After speaking with Geoffrey Rockwell, one of the creators, I became intimated by the thought of the amount of work the would go behind making such an extension. I was convinced that it would be a simple tweak to their tokenizer, but the extension would ultimately need an experienced Javascript programmer and possibly a linguistic scholar. Rockwell pointed out that the way around analyzing mixed text is to first separate the corpus into two (or more depending on how many languages present in the corpus) and then import the texts individually to Voyant. I was not too thrilled with that idea. He told me about Voyant‘s Spyral which was design with digital humanist in mind. After receiving various suggestions on different extensions, the team at Voyant decided to construct a tool that would tailor the explorer’s newfound data based on Javascript coding. By importing both text and code, a user can essentially make the different extensions work to accommodate the user’s needs. Therefore, he suggested I could either learn Javascript or ask for help from a programmer to tweak the tokenizer myself and ask it to recognize and categorize the mixed text. I didn’t want to do that either.
I proposed having an extension that would work alongside the other tools like Mandala, and Termberry to identify and classify the languages, determine the relationships between each other, and to compute how much of each language was used in the entire document. I sent over a sketch as well as a list of a few of the Voyant tools that could be modified to fit this extension.
What I didn’t realize is that even though I write bilingually most of the time (not just informally through mobile text messages and social media posts, but also when writing scripted television and other forms of storytelling), the style of writing is not widely accepted as formal or as style scholars are interested in analyzing. After researching, I found not digital humanists, but prominently analysis in customer service and marketing would be interested in this tool. This is because the writings they investigate are informal, digital consumer reviews, and social posts which tend to be bilingual.

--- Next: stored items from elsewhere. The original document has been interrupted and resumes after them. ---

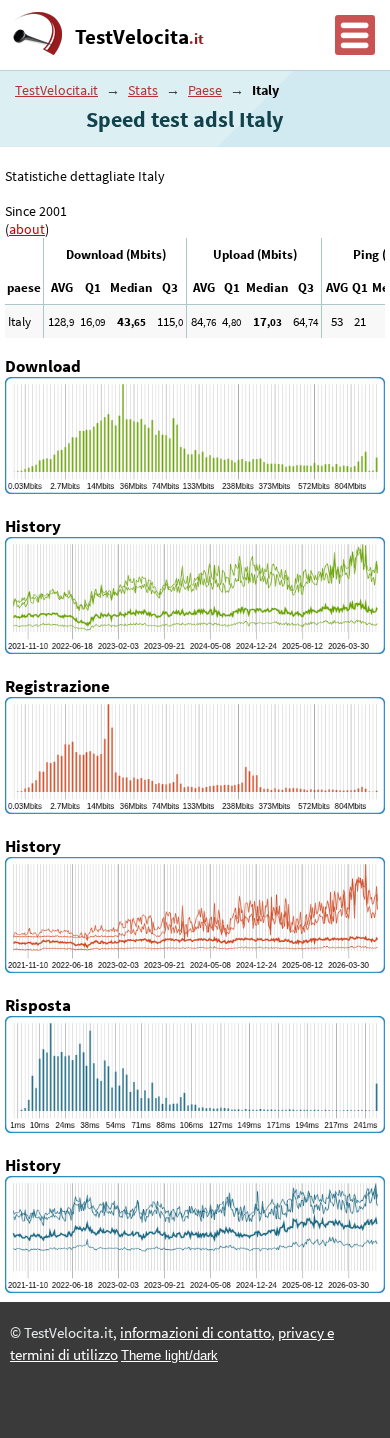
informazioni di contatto (195, 1333)
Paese (205, 90)
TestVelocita (139, 37)
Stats (143, 90)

I argued for the benefits in the humanities including literary scholars analyzing bilingual and multilingual poems, to more social linguists that would like to investigate the cultural influence behind these pieces as well the usage of syntax in such texts. However, after finding an experiment on such a tool done back in 2015, I understood that a more practical use for this tool might be in the pedagogical sector. Professor Siu Cheung Kong along with his colleges in Hong Kong, China created a plug-in on Moodle, an e-learning course builder for educators. The plug-in would allow educators to analyze the works of ESL and TSEOL students.
After the research I had a difficult time completing the last two section of this paper: work plan and dissamination. Other than an HTML and C++ lesson in high school, I never had any training in building any digital tool. I knew I needed help but I didn’t know where to start. I was sure of what I wanted the tool to do and how it must work seamlessly with Voyant, but other than needing Javascript, I was lost. I didn’t know the timeframe nor the work behind creating something like this.
Needless to say, I wanted to challenge myself and I did. I could have asked for more guidance in both the construction of this tool and the writing of this final paper. I needlessly struggled alone even after learning how much time and human power it takes to construct any digital humanities project, especially when the “digital” part is not your strong suit!